** Data section follows **

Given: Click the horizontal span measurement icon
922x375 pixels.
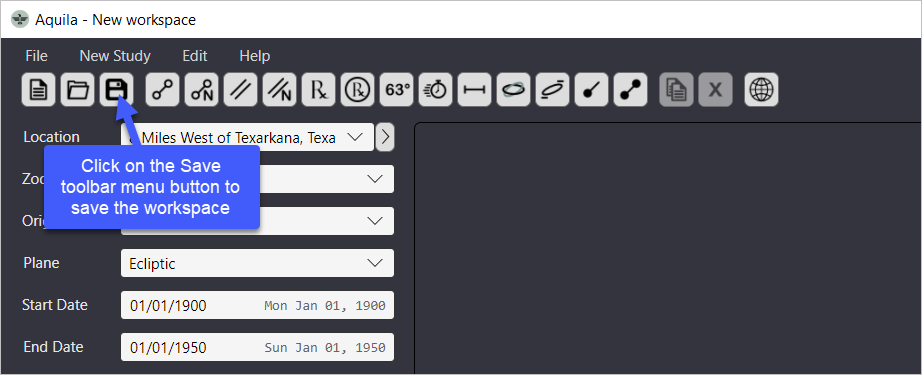Looking at the screenshot, I should [475, 90].
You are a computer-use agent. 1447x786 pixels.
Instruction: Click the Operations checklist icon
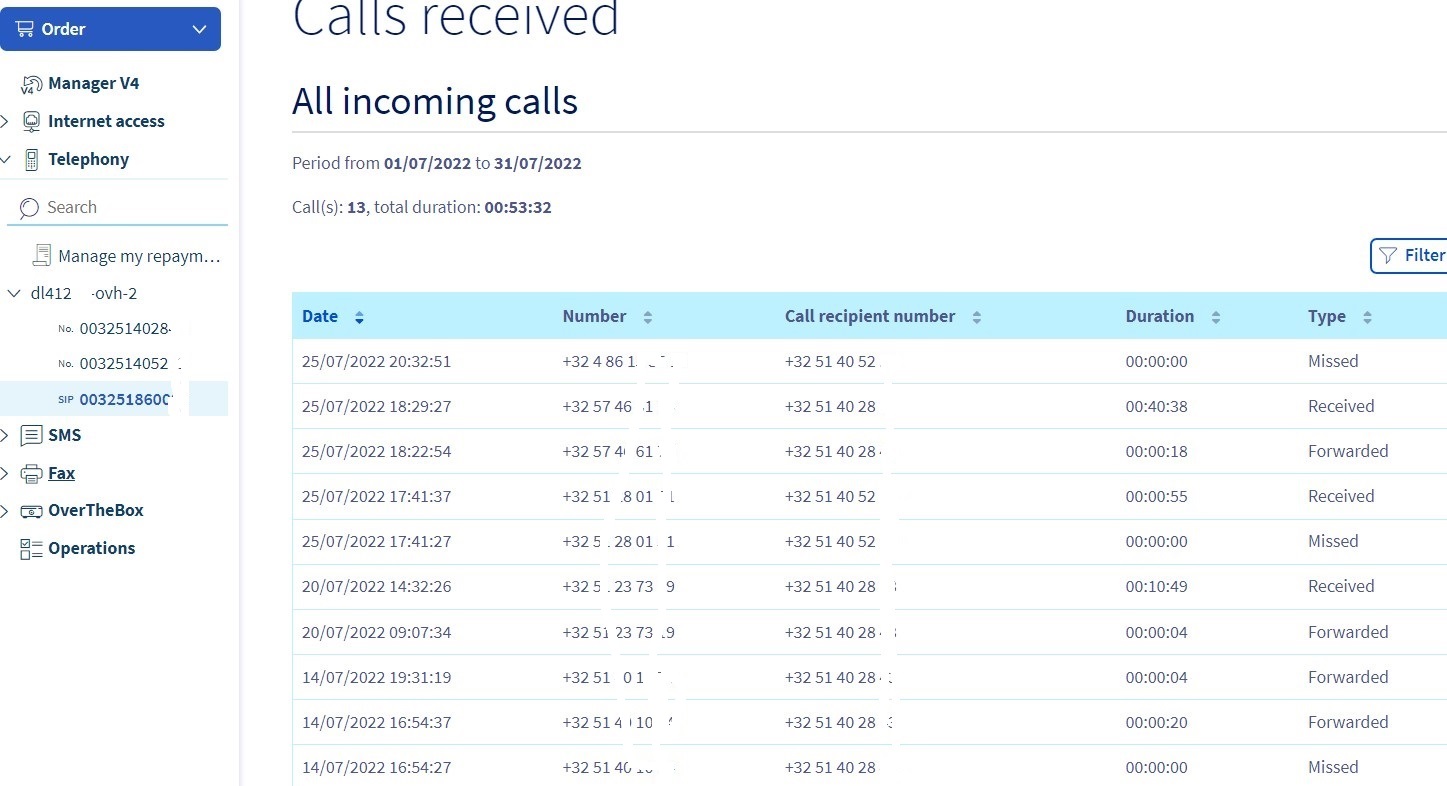tap(32, 548)
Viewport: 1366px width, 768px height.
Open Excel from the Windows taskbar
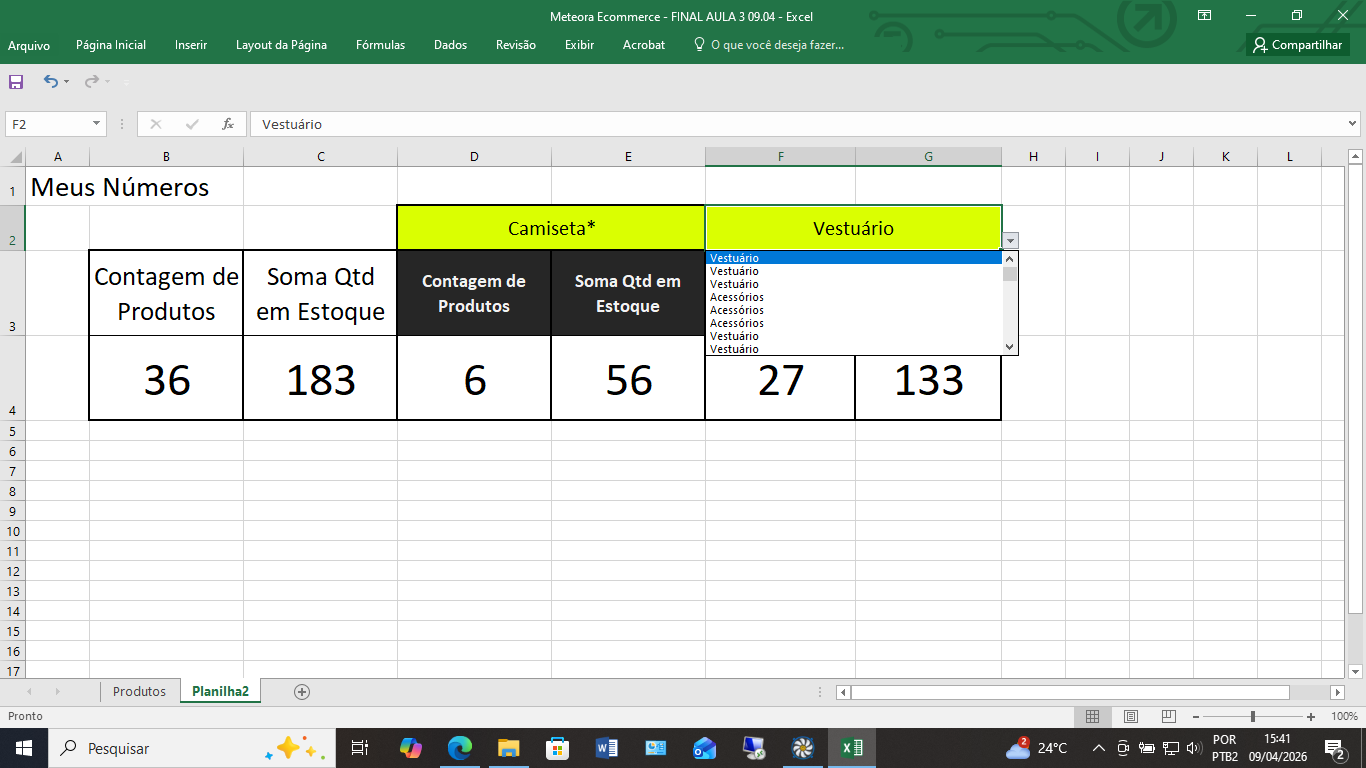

** End of Data section **

__Task statement__
Give back the material word for word, without images.

__Expected answer__
Given: Click the horizontal span measurement icon
922x375 pixels.
Looking at the screenshot, I should [475, 90].
You are a computer-use agent. 1447x786 pixels.
Instruction: Click the Operations checklist icon
tap(32, 548)
Viewport: 1366px width, 768px height.
Open Excel from the Windows taskbar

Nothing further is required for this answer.